Nancy Holland, PhD, Synchrony Medical Communications, LLC, provided medical writing and editorial assistance for this manuscript under the direction of the authors. Financial support for this writing and editorial assistance from Synchrony Medical Communications, LLC, were provided by Sunovion Pharmaceuticals Inc., Marlborough, Massachusetts, USA. Clinical research was sponsored by Sunovion Pharmaceuticals Inc.
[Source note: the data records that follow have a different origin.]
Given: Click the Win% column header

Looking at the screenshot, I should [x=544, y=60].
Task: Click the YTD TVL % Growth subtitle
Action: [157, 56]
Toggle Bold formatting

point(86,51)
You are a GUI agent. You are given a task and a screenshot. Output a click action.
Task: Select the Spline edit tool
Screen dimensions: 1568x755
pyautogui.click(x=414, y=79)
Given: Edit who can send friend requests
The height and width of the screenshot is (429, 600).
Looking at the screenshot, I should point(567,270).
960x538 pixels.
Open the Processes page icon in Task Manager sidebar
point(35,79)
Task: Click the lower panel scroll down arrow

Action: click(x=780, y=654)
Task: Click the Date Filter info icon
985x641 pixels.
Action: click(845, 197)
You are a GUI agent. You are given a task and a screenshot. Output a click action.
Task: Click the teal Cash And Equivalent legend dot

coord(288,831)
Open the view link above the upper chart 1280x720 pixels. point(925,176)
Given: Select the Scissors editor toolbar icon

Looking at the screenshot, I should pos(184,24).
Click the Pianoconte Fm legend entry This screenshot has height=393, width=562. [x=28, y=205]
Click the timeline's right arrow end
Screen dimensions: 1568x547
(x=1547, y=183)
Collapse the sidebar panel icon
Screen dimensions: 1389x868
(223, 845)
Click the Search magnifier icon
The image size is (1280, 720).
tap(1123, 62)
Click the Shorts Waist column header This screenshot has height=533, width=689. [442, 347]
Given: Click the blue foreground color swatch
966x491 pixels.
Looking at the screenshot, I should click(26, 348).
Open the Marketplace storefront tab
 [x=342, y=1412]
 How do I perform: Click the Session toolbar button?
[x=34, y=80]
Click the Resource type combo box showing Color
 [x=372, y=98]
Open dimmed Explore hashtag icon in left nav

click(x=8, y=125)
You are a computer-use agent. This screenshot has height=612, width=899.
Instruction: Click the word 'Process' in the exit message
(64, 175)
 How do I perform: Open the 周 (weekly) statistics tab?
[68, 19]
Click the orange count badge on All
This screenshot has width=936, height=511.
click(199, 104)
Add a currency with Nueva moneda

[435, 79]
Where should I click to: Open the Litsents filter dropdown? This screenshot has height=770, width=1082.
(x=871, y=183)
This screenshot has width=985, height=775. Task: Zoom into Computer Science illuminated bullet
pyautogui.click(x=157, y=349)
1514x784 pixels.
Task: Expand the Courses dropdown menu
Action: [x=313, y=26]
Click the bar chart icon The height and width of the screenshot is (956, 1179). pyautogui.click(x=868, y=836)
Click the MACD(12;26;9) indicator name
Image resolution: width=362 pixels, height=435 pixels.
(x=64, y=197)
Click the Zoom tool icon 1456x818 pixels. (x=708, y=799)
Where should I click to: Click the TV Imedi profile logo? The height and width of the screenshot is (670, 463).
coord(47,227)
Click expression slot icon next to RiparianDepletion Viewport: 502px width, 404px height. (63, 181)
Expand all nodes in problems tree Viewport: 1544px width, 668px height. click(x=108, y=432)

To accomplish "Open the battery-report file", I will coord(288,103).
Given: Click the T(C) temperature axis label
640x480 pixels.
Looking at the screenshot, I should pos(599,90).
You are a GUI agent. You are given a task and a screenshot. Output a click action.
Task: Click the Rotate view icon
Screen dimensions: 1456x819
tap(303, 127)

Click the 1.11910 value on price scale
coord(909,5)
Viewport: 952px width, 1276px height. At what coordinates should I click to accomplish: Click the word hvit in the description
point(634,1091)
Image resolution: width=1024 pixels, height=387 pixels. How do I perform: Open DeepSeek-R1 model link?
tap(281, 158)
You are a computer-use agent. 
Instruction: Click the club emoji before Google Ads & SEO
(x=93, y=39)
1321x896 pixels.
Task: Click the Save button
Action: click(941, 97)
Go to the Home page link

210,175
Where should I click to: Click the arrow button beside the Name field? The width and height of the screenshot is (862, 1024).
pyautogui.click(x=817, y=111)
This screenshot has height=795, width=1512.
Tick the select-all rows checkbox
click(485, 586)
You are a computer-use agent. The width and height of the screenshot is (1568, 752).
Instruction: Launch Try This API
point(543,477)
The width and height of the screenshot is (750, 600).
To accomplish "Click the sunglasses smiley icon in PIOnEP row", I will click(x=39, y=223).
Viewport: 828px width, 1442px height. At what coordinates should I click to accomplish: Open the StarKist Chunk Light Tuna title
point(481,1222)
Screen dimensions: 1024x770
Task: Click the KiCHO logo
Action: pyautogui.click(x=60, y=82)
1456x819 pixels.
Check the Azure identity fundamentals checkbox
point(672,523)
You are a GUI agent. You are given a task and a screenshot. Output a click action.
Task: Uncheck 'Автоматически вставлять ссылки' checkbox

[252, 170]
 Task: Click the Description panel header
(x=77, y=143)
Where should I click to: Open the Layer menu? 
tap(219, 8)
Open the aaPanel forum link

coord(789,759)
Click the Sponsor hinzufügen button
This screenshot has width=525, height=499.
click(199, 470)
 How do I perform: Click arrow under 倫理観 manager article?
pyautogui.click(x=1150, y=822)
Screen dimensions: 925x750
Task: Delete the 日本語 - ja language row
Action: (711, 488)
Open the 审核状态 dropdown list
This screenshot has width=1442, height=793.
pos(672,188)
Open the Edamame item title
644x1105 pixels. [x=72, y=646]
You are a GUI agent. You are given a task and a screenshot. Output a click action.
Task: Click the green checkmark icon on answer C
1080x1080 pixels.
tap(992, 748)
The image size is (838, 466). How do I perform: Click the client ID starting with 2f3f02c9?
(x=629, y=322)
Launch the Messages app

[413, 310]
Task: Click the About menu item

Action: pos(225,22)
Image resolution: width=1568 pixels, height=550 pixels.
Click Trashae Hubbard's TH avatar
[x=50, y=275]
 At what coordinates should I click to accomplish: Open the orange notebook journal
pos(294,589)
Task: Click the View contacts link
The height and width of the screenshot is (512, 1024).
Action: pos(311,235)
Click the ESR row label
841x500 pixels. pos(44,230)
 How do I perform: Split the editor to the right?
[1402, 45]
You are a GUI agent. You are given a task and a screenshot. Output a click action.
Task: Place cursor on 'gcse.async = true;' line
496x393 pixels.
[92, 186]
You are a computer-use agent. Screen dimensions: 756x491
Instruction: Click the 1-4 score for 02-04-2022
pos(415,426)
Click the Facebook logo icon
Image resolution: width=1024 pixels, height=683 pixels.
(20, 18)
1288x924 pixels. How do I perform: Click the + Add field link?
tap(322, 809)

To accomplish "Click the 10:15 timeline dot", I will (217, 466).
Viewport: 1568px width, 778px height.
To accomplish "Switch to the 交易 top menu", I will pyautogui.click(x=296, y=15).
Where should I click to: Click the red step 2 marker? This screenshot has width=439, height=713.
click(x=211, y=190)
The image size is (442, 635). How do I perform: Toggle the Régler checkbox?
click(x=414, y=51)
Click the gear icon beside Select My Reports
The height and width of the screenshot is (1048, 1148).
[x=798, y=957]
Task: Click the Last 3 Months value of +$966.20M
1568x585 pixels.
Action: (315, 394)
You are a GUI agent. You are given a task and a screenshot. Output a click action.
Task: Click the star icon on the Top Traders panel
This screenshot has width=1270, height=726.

The sponsor was involved in the study design, data collection, and analysis of data.

Conflicts of interest

The studies and this analysis were sponsored by Sumitomo Dainippon Pharma Co. Ltd., Osaka, Japan, and Sunovion Pharmaceuticals Inc., Marlborough, Massachusetts, USA, a wholly-owned US subsidiary of Sumitomo Dainippon Pharma Co Ltd. Dr Meyer reports having received research support from Bristol-Myers Squibb, National Institutes of Health (as General Clinical Research Center support), National Institute of Mental Health, and Pfizer Inc., and speaking or advising fees from Alkermes, Arbor Scientia, Bristol-Myers Squibb Company, Forum Pharmaceuticals Inc., Genentech, Neuroscience Education Institute, Otsuka America Inc., and Sunovion Pharmaceuticals Inc. Drs Mao, Pikalov, Cucchiaro, and Loebel are employees of Sunovion Pharmaceuticals Inc.

Footnotes

ClinicalTrials.gov identifiers: NCT00088621 (Study D1050199); NCT00549718 (Study D1050229); NCT00641745 (Study D1050237); NCT00789698 (Study D1050234). FDAAA 801 registration requirements did not apply for Study D1001036 and Study D1001048.

Portions of this manuscript were presented at the annual meeting of the American Psychiatric Association, 18–22 May 2013, San Francisco, California, USA; the annual meeting of the New Clinical Drug Evaluation Unit, 28–31 May 2013, Hollywood, Florida, USA; the World Congress of Biological Psychiatry, 23–27 June 2013, Kyoto, Japan; the annual meeting of the European Congress of Psychiatry, 1–4 March 2014, Munich, Germany; and the biennial conference of the Schizophrenia International Research Society, 5–9 April 2014, Florence, Italy.